Install the dependencies (Ubuntu/Debian):

Terminal window
apt-get install -y xvfb x11vnc fluxbox novnc websockify
# Optional desktop environment (needed for Chrome Remote Desktop below)
apt-get install -y xfce4 xfce4-goodies

Start the virtual display, window manager, VNC server, and noVNC bridge:

#!/bin/bash
DISPLAY_NUM=99
VNC_PORT=5900
NOVNC_PORT=6080
RESOLUTION=1920x1080x24
Xvfb :$DISPLAY_NUM -screen 0 $RESOLUTION -ac &
sleep 1
fluxbox -display :$DISPLAY_NUM &
sleep 1
x11vnc -display :$DISPLAY_NUM -rfbport $VNC_PORT -forever -shared -nopw -bg
sleep 1
websockify --web=/usr/share/novnc $NOVNC_PORT localhost:$VNC_PORT &

Then connect:

  • VNC client: localhost:5900
  • Web browser: http://localhost:6080/vnc.html

Launch a browser on the virtual display to watch automation live:

Terminal window
DISPLAY=:99 google-chrome --no-sandbox https://example.com &

For a managed remote GUI through a Google account, install Chrome Remote Desktop on the server:

Terminal window
wget https://dl.google.com/linux/direct/chrome-remote-desktop_current_amd64.deb
apt-get install -y ./chrome-remote-desktop_current_amd64.deb
# Configure the session
echo "xfce4-session" > ~/.chrome-remote-desktop-session
chmod +x ~/.chrome-remote-desktop-session

Then:

  1. Visit https://remotedesktop.google.com/headless.
  2. Copy the “Debian Linux” setup command and run it on your server.
  3. Start the service: systemctl --user start chrome-remote-desktop.
  4. Connect from any device at https://remotedesktop.google.com/access.

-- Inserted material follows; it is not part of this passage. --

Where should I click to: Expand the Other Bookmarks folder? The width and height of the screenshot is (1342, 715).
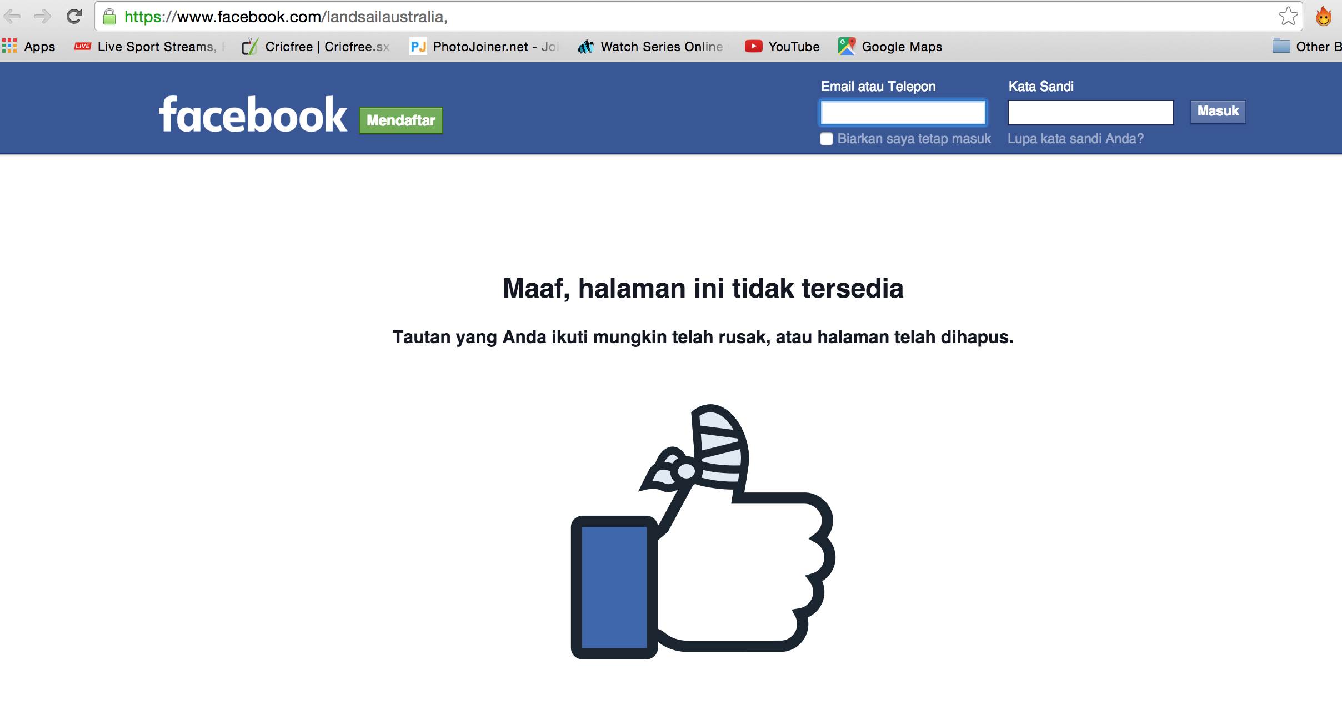[1305, 47]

browser_delegate hands a natural-language browser task to an external browser-capable CLI subprocess (for example, Claude Code with the claude-in-chrome MCP). It is useful for corporate web apps — Teams, Outlook, Jira, Confluence — that have no direct API and are awkward for the headless backends.

[browser_delegate]
enabled = true
cli_binary = "claude"
chrome_profile_dir = "~/.config/chrome-corp-profile"
allowed_domains = ["teams.microsoft.com", "outlook.office.com"]
blocked_domains = []
task_timeout_secs = 120

The tool takes a single task argument:

{"task": "Check my unread Teams messages"}
  • “Element not found”: the page may not be fully loaded. Add a wait before snapshotting — agent-browser wait --load networkidle, then agent-browser snapshot -i.
  • Cookie banners blocking content: snapshot, click the consent ref (e.g. @accept_cookies), then snapshot again for the real content.
  • web_fetch blocked inside a Docker sandbox: use the browser backend instead — agent-browser open <url> then agent-browser get text body.
  • Persisting login state: set [browser].session_name (or pass --session-name to the CLI) so auth cookies survive between runs.